One short dash between the dates on a gravestone may be the only indicator of a whole lifetime. Sometimes, however, the gravestones yield more insights into the deceased’s life – or death. One small graveyard in a corner of the Shetland mainland has it all – the scenery, the stones and the story.

Eshaness cemetery © Nicholas Davidson

Eshaness cemetery is tiny – perhaps fifteen hundred square metres, walled off from the surrounding fields. It’s set on a long green slope leading up to the lighthouse and the famous Eshaness cliffs. The land is salted with sheep and lambs, the occasional wild bird startles the scene. It’s difficult to imagine a more peaceful place. Yet in this spot 166 years ago a gravestone was laid by a bereaved friend seething with grief and rage, now immortalised in stone and memory.

Donald Robertson, born 14th January 1785, died 4th June 1848, aged 63 years.
He was a peaceable, quiet man and to all appearance a sincere Christian.
His death was much regretted, which was caused by the stupidity of Laurence Tulloch in Clothister (Sullom) who sold him nitre instead of Epsom salts by which he was killed in the space of 5 hours after taking a dose of it.
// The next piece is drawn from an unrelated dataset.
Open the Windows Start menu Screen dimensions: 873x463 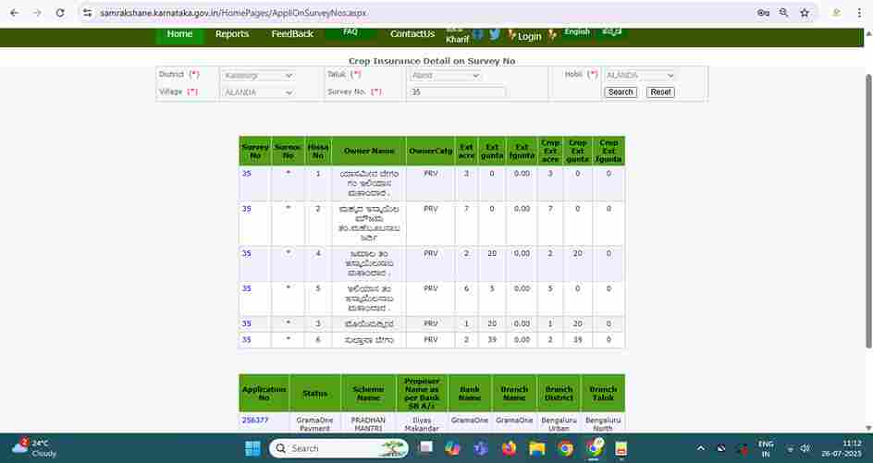[x=252, y=448]
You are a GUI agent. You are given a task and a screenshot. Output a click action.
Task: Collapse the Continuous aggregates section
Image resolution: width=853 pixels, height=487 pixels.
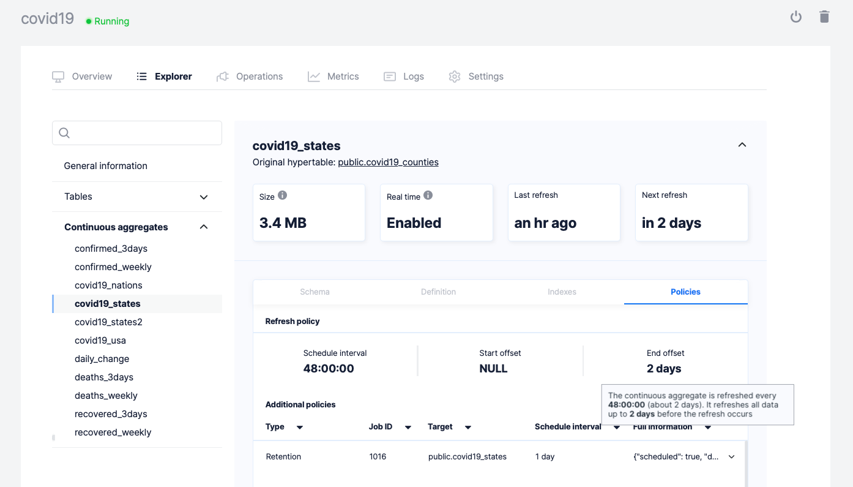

Much regretted © Nicholas Davidson

37-year-old Laurence Tulloch was brought to trial in Lerwick on August 19th 1848 where he was charged with ‘culpable homicide and the reckless and negligent sale of Saltpetre instead of Epsom Salts’. The case was heard by sheriff Charles Neaves and a jury of fifteen men, who pronounced Tulloch guilty yet asked for leniency due to his good character. Nonetheless, the knowledge of what he had done and the ostracism by the community led Tulloch and his family to leave the isles not long after, never to return.

Remote © Ceris Aston
If you’re as fascinated by the story as we were, check out the local HEARD website for more on both the deceased and the man responsible for his death.

In the meantime, why not tell us about your own favourite graveyards?

Happy #throwbackthursday!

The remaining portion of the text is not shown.